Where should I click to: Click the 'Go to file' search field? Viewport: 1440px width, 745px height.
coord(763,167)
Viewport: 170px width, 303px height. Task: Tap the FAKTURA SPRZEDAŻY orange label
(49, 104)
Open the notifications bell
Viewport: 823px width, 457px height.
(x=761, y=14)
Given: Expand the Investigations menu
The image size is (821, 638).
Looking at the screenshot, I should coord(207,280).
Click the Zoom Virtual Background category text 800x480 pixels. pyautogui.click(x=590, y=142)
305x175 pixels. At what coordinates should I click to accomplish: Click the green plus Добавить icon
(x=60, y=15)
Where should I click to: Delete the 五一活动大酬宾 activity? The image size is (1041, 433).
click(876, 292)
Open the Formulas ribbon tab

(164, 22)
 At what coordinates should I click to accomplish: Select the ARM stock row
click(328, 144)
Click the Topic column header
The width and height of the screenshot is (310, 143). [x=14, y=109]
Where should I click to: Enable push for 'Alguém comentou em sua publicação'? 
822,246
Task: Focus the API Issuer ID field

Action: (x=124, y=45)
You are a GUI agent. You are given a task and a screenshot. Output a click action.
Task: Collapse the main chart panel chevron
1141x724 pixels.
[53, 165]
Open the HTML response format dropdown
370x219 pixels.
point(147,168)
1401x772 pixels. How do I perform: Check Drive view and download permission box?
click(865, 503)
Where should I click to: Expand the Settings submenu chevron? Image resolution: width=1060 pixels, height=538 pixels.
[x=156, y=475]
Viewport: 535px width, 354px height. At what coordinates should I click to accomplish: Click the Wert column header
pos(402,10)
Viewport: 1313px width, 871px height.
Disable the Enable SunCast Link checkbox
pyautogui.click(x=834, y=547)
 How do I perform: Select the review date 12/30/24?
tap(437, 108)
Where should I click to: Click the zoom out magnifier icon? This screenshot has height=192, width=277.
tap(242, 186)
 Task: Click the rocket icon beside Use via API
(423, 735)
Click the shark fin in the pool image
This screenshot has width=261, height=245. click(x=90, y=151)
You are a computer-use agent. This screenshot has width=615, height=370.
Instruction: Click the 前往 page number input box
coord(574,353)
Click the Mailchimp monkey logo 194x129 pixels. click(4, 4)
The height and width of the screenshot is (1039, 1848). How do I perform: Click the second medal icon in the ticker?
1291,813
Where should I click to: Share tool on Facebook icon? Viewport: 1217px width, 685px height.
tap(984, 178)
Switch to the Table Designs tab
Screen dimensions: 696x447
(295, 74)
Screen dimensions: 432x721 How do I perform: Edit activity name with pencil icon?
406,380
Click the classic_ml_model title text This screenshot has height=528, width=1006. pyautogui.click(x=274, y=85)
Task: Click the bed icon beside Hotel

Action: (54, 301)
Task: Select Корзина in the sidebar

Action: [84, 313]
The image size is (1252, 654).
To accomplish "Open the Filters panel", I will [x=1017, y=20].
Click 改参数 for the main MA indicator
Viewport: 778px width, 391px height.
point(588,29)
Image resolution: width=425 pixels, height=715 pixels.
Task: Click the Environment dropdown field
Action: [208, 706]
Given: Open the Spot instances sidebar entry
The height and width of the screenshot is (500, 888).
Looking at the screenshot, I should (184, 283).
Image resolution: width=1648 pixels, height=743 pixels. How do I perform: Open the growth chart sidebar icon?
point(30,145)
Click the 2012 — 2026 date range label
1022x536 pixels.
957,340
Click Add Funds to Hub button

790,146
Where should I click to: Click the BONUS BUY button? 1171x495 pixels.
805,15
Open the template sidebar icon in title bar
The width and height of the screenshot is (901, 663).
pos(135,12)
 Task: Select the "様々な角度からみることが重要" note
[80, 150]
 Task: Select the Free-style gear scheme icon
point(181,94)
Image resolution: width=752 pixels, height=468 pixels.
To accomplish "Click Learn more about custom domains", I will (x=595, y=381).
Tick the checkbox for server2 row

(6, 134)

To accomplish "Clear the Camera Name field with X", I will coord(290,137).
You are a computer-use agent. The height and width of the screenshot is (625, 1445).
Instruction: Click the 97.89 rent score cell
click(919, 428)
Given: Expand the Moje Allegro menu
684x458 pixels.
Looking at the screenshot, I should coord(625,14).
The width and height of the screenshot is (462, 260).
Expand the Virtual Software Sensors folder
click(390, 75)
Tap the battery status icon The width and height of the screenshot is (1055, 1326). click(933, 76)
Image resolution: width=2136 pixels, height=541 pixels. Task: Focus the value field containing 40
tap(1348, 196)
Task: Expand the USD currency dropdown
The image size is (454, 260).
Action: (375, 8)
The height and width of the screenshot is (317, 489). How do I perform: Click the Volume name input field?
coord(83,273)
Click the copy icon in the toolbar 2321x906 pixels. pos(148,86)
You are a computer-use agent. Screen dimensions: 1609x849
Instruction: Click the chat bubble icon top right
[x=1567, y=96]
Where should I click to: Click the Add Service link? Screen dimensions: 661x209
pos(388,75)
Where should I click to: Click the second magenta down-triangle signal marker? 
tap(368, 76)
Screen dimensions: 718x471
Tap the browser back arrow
-------
*WORK INSTRUCTIONS*
Render every line of the material above as a JSON list of strings, one string per line, with blank lines omitted.

*ANSWER TO THE PROBLEM*
[
  "Where should I click to: Click the 'Go to file' search field? Viewport: 1440px width, 745px height.",
  "coord(763,167)",
  "Viewport: 170px width, 303px height. Task: Tap the FAKTURA SPRZEDAŻY orange label",
  "(49, 104)",
  "Open the notifications bell",
  "Viewport: 823px width, 457px height.",
  "(x=761, y=14)",
  "Given: Expand the Investigations menu",
  "The image size is (821, 638).",
  "Looking at the screenshot, I should coord(207,280).",
  "Click the Zoom Virtual Background category text 800x480 pixels. pyautogui.click(x=590, y=142)",
  "305x175 pixels. At what coordinates should I click to accomplish: Click the green plus Добавить icon",
  "(x=60, y=15)",
  "Where should I click to: Delete the 五一活动大酬宾 activity? The image size is (1041, 433).",
  "click(876, 292)",
  "Open the Formulas ribbon tab",
  "(164, 22)",
  " At what coordinates should I click to accomplish: Select the ARM stock row",
  "click(328, 144)",
  "Click the Topic column header",
  "The width and height of the screenshot is (310, 143). [x=14, y=109]",
  "Where should I click to: Enable push for 'Alguém comentou em sua publicação'? ",
  "822,246",
  "Task: Focus the API Issuer ID field",
  "Action: (x=124, y=45)",
  "You are a GUI agent. You are given a task and a screenshot. Output a click action.",
  "Task: Collapse the main chart panel chevron",
  "1141x724 pixels.",
  "[53, 165]",
  "Open the HTML response format dropdown",
  "370x219 pixels.",
  "point(147,168)",
  "1401x772 pixels. How do I perform: Check Drive view and download permission box?",
  "click(865, 503)",
  "Where should I click to: Expand the Settings submenu chevron? Image resolution: width=1060 pixels, height=538 pixels.",
  "[x=156, y=475]",
  "Viewport: 535px width, 354px height. At what coordinates should I click to accomplish: Click the Wert column header",
  "pos(402,10)",
  "Viewport: 1313px width, 871px height.",
  "Disable the Enable SunCast Link checkbox",
  "pyautogui.click(x=834, y=547)",
  " How do I perform: Select the review date 12/30/24?",
  "tap(437, 108)",
  "Where should I click to: Click the zoom out magnifier icon? This screenshot has height=192, width=277.",
  "tap(242, 186)",
  " Task: Click the rocket icon beside Use via API",
  "(423, 735)",
  "Click the shark fin in the pool image",
  "This screenshot has width=261, height=245. click(x=90, y=151)",
  "You are a computer-use agent. This screenshot has width=615, height=370.",
  "Instruction: Click the 前往 page number input box",
  "coord(574,353)",
  "Click the Mailchimp monkey logo 194x129 pixels. click(4, 4)",
  "The height and width of the screenshot is (1039, 1848). How do I perform: Click the second medal icon in the ticker?",
  "1291,813",
  "Where should I click to: Share tool on Facebook icon? Viewport: 1217px width, 685px height.",
  "tap(984, 178)",
  "Switch to the Table Designs tab",
  "Screen dimensions: 696x447",
  "(295, 74)",
  "Screen dimensions: 432x721 How do I perform: Edit activity name with pencil icon?",
  "406,380",
  "Click the classic_ml_model title text This screenshot has height=528, width=1006. pyautogui.click(x=274, y=85)",
  "Task: Click the bed icon beside Hotel",
  "Action: (54, 301)",
  "Task: Select Корзина in the sidebar",
  "Action: [84, 313]",
  "The image size is (1252, 654).",
  "To accomplish \"Open the Filters panel\", I will [x=1017, y=20].",
  "Click 改参数 for the main MA indicator",
  "Viewport: 778px width, 391px height.",
  "point(588,29)",
  "Image resolution: width=425 pixels, height=715 pixels.",
  "Task: Click the Environment dropdown field",
  "Action: [208, 706]",
  "Given: Open the Spot instances sidebar entry",
  "The height and width of the screenshot is (500, 888).",
  "Looking at the screenshot, I should (184, 283).",
  "Image resolution: width=1648 pixels, height=743 pixels. How do I perform: Open the growth chart sidebar icon?",
  "point(30,145)",
  "Click the 2012 — 2026 date range label",
  "1022x536 pixels.",
  "957,340",
  "Click Add Funds to Hub button",
  "790,146",
  "Where should I click to: Click the BONUS BUY button? 1171x495 pixels.",
  "805,15",
  "Open the template sidebar icon in title bar",
  "The width and height of the screenshot is (901, 663).",
  "pos(135,12)",
  " Task: Select the \"様々な角度からみることが重要\" note",
  "[80, 150]",
  " Task: Select the Free-style gear scheme icon",
  "point(181,94)",
  "Image resolution: width=752 pixels, height=468 pixels.",
  "To accomplish \"Click Learn more about custom domains\", I will (x=595, y=381).",
  "Tick the checkbox for server2 row",
  "(6, 134)",
  "To accomplish \"Clear the Camera Name field with X\", I will coord(290,137).",
  "You are a computer-use agent. The height and width of the screenshot is (625, 1445).",
  "Instruction: Click the 97.89 rent score cell",
  "click(919, 428)",
  "Given: Expand the Moje Allegro menu",
  "684x458 pixels.",
  "Looking at the screenshot, I should coord(625,14).",
  "The width and height of the screenshot is (462, 260).",
  "Expand the Virtual Software Sensors folder",
  "click(390, 75)",
  "Tap the battery status icon The width and height of the screenshot is (1055, 1326). click(933, 76)",
  "Image resolution: width=2136 pixels, height=541 pixels. Task: Focus the value field containing 40",
  "tap(1348, 196)",
  "Task: Expand the USD currency dropdown",
  "The image size is (454, 260).",
  "Action: (375, 8)",
  "The height and width of the screenshot is (317, 489). How do I perform: Click the Volume name input field?",
  "coord(83,273)",
  "Click the copy icon in the toolbar 2321x906 pixels. pos(148,86)",
  "You are a computer-use agent. Screen dimensions: 1609x849",
  "Instruction: Click the chat bubble icon top right",
  "[x=1567, y=96]",
  "Where should I click to: Click the Add Service link? Screen dimensions: 661x209",
  "pos(388,75)",
  "Where should I click to: Click the second magenta down-triangle signal marker? ",
  "tap(368, 76)",
  "Screen dimensions: 718x471",
  "Tap the browser back arrow"
]